Transcribe the lines from the start of the data below through the line with "The image size is (729, 514).", word for word and nothing more.
☆ ☆ ☆
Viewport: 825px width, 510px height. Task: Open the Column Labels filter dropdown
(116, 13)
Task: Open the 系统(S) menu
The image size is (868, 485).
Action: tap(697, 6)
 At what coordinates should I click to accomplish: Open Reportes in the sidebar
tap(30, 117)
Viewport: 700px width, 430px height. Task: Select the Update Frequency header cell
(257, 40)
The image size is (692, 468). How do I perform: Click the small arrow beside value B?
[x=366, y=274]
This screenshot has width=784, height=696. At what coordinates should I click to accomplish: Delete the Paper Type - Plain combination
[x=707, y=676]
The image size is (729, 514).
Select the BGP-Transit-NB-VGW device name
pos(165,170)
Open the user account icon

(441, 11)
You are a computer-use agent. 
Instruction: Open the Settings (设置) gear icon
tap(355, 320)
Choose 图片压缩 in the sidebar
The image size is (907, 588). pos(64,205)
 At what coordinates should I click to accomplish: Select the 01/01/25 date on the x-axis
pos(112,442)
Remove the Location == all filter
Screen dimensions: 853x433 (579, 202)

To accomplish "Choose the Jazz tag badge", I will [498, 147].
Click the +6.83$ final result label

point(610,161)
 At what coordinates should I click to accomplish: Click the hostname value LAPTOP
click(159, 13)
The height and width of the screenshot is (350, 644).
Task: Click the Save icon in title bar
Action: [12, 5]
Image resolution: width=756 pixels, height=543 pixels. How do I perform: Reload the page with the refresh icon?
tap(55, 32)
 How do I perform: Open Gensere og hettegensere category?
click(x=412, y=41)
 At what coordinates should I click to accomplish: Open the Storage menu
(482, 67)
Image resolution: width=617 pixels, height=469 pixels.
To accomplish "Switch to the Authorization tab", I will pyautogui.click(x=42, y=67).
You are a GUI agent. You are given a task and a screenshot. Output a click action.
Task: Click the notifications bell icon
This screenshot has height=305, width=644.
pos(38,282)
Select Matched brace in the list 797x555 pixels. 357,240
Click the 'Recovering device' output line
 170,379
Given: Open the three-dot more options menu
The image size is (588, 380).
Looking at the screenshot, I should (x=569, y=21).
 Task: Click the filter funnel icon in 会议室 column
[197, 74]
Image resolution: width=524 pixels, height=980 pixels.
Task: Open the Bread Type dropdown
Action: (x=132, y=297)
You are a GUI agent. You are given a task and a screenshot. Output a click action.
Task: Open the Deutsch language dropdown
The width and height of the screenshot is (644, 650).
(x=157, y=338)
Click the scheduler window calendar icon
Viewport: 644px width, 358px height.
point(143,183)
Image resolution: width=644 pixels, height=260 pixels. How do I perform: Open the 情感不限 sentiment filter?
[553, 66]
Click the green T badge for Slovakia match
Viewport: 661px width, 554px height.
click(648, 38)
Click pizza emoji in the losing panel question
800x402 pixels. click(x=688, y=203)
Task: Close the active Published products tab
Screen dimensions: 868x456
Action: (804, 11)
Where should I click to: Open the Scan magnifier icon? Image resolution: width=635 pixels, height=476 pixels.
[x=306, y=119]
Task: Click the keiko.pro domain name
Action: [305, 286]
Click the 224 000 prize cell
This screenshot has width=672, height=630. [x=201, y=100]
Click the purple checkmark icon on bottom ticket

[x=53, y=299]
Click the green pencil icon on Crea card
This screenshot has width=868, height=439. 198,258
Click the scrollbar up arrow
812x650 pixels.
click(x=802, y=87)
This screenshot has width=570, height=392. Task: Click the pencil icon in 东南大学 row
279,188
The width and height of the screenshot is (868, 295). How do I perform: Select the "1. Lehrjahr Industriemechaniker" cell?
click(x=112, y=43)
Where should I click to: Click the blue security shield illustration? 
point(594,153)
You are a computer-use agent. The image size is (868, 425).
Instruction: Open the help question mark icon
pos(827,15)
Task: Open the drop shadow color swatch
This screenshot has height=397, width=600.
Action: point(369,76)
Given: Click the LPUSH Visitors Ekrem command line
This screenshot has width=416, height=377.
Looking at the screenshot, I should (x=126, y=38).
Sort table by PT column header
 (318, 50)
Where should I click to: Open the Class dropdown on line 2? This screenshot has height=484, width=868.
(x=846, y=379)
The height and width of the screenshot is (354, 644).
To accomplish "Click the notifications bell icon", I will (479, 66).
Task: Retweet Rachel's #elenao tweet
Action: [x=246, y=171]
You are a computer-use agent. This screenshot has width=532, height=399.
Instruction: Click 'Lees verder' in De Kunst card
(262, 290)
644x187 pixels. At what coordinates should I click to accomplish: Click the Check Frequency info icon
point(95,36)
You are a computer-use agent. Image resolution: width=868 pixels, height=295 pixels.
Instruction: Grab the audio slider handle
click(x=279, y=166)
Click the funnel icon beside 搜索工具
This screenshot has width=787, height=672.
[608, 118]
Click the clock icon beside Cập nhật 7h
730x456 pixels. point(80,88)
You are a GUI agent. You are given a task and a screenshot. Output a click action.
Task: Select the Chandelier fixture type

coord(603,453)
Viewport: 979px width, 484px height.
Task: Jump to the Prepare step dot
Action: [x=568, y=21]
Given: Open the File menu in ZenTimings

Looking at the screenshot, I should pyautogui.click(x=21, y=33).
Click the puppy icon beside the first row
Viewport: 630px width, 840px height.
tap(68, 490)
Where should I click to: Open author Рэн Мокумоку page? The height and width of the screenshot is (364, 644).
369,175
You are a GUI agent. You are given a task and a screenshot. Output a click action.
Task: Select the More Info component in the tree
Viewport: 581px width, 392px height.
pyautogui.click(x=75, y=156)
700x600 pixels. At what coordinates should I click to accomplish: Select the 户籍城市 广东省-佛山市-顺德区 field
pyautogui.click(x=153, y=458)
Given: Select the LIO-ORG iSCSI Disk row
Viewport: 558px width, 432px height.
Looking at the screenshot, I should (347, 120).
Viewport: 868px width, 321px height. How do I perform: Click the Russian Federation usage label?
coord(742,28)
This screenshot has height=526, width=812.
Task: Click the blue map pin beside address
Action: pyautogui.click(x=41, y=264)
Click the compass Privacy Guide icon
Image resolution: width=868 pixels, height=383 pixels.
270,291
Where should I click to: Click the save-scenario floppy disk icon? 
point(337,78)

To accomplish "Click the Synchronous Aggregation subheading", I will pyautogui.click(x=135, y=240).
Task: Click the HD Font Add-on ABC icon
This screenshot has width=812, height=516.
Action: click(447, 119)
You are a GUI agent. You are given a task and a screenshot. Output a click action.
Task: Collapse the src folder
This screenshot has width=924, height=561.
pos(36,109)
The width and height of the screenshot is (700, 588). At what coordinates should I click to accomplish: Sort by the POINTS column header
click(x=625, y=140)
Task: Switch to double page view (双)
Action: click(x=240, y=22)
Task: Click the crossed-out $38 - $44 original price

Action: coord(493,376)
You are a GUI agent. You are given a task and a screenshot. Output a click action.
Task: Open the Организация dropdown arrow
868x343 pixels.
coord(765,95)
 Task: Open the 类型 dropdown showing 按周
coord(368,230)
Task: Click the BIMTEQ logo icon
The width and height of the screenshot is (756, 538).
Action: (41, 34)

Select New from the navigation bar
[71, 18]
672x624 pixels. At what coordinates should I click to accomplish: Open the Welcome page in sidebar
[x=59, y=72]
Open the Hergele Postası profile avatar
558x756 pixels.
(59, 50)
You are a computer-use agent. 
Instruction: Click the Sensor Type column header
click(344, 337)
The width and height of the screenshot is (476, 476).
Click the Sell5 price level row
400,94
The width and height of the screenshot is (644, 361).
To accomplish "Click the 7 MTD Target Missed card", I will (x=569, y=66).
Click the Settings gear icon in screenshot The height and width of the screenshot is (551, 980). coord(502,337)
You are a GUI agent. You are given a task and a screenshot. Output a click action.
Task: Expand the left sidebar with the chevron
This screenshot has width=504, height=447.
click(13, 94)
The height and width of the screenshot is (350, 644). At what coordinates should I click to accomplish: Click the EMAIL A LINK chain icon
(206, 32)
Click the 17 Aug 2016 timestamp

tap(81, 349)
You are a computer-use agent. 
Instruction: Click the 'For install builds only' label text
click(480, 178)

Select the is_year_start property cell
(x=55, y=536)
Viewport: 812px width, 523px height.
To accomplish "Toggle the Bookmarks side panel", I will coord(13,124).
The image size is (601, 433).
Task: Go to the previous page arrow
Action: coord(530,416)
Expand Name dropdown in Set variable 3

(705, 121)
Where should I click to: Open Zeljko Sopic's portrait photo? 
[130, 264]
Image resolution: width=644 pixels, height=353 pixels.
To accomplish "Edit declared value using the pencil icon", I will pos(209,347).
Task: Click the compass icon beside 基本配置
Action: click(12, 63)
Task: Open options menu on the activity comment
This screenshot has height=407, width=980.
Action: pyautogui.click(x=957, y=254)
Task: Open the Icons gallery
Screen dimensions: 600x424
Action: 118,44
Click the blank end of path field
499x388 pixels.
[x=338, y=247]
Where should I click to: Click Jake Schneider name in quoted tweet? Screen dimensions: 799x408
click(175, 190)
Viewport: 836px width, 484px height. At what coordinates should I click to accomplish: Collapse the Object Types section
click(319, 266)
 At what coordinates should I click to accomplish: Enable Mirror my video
☆ ☆ ☆
* Output of the task:
Viewport: 825px width, 510px height. Task: Open the Column Labels filter dropdown
(116, 13)
Task: Open the 系统(S) menu
The image size is (868, 485).
Action: tap(697, 6)
 At what coordinates should I click to accomplish: Open Reportes in the sidebar
tap(30, 117)
Viewport: 700px width, 430px height. Task: Select the Update Frequency header cell
(257, 40)
The image size is (692, 468). How do I perform: Click the small arrow beside value B?
[x=366, y=274]
This screenshot has width=784, height=696. At what coordinates should I click to accomplish: Delete the Paper Type - Plain combination
[x=707, y=676]
The image size is (729, 514).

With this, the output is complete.